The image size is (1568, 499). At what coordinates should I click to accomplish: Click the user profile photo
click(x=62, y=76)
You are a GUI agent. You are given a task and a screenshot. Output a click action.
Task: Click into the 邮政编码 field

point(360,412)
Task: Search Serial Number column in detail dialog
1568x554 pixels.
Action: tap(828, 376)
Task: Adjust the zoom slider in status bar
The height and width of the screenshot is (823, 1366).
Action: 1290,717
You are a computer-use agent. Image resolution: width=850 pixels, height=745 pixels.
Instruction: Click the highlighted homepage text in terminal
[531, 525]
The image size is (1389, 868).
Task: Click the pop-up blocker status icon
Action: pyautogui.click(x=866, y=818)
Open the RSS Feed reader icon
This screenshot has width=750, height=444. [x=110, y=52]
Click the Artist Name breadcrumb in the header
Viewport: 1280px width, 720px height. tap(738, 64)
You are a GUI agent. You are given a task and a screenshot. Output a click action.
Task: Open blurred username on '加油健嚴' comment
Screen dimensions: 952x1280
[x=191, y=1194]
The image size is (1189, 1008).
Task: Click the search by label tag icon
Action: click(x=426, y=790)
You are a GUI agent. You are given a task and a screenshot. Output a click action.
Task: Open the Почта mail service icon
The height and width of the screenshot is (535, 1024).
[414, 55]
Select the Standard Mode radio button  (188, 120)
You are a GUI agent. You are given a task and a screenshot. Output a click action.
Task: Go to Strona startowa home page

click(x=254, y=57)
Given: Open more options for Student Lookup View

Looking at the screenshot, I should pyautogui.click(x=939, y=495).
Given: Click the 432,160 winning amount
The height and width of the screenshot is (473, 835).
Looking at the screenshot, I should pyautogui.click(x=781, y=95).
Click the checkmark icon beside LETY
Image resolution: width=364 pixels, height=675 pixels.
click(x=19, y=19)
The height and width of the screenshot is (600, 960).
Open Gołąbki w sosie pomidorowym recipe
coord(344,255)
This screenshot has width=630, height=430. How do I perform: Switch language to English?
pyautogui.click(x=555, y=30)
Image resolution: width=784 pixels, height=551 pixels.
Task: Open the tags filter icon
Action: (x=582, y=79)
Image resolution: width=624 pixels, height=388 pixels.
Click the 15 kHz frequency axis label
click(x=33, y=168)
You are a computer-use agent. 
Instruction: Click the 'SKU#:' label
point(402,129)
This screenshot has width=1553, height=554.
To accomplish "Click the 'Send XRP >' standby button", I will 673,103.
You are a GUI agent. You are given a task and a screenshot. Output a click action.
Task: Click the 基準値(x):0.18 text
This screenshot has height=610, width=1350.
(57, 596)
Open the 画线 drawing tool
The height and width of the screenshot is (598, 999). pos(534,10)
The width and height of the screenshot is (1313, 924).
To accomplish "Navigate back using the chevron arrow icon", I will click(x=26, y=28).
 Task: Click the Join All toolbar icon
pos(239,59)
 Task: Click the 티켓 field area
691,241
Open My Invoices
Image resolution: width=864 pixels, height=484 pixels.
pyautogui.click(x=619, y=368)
──────────
#### [ASSIGNED TASK]
With nothing left out, copy the data above exactly.

#### [REPLY TO THE EXERCISE]
The image size is (1568, 499). At what coordinates should I click to accomplish: Click the user profile photo
click(x=62, y=76)
You are a GUI agent. You are given a task and a screenshot. Output a click action.
Task: Click into the 邮政编码 field

point(360,412)
Task: Search Serial Number column in detail dialog
1568x554 pixels.
Action: tap(828, 376)
Task: Adjust the zoom slider in status bar
The height and width of the screenshot is (823, 1366).
Action: 1290,717
You are a computer-use agent. Image resolution: width=850 pixels, height=745 pixels.
Instruction: Click the highlighted homepage text in terminal
[531, 525]
The image size is (1389, 868).
Task: Click the pop-up blocker status icon
Action: pyautogui.click(x=866, y=818)
Open the RSS Feed reader icon
This screenshot has width=750, height=444. [x=110, y=52]
Click the Artist Name breadcrumb in the header
Viewport: 1280px width, 720px height. tap(738, 64)
You are a GUI agent. You are given a task and a screenshot. Output a click action.
Task: Open blurred username on '加油健嚴' comment
Screen dimensions: 952x1280
[x=191, y=1194]
The image size is (1189, 1008).
Task: Click the search by label tag icon
Action: click(x=426, y=790)
You are a GUI agent. You are given a task and a screenshot. Output a click action.
Task: Open the Почта mail service icon
The height and width of the screenshot is (535, 1024).
[414, 55]
Select the Standard Mode radio button  (188, 120)
You are a GUI agent. You are given a task and a screenshot. Output a click action.
Task: Go to Strona startowa home page

click(x=254, y=57)
Given: Open more options for Student Lookup View

Looking at the screenshot, I should pyautogui.click(x=939, y=495).
Given: Click the 432,160 winning amount
The height and width of the screenshot is (473, 835).
Looking at the screenshot, I should pyautogui.click(x=781, y=95).
Click the checkmark icon beside LETY
Image resolution: width=364 pixels, height=675 pixels.
click(x=19, y=19)
The height and width of the screenshot is (600, 960).
Open Gołąbki w sosie pomidorowym recipe
coord(344,255)
This screenshot has width=630, height=430. How do I perform: Switch language to English?
pyautogui.click(x=555, y=30)
Image resolution: width=784 pixels, height=551 pixels.
Task: Open the tags filter icon
Action: (x=582, y=79)
Image resolution: width=624 pixels, height=388 pixels.
Click the 15 kHz frequency axis label
click(x=33, y=168)
You are a computer-use agent. 
Instruction: Click the 'SKU#:' label
point(402,129)
This screenshot has width=1553, height=554.
To accomplish "Click the 'Send XRP >' standby button", I will 673,103.
You are a GUI agent. You are given a task and a screenshot. Output a click action.
Task: Click the 基準値(x):0.18 text
This screenshot has height=610, width=1350.
(57, 596)
Open the 画线 drawing tool
The height and width of the screenshot is (598, 999). pos(534,10)
The width and height of the screenshot is (1313, 924).
To accomplish "Navigate back using the chevron arrow icon", I will click(x=26, y=28).
 Task: Click the Join All toolbar icon
pos(239,59)
 Task: Click the 티켓 field area
691,241
Open My Invoices
Image resolution: width=864 pixels, height=484 pixels.
pyautogui.click(x=619, y=368)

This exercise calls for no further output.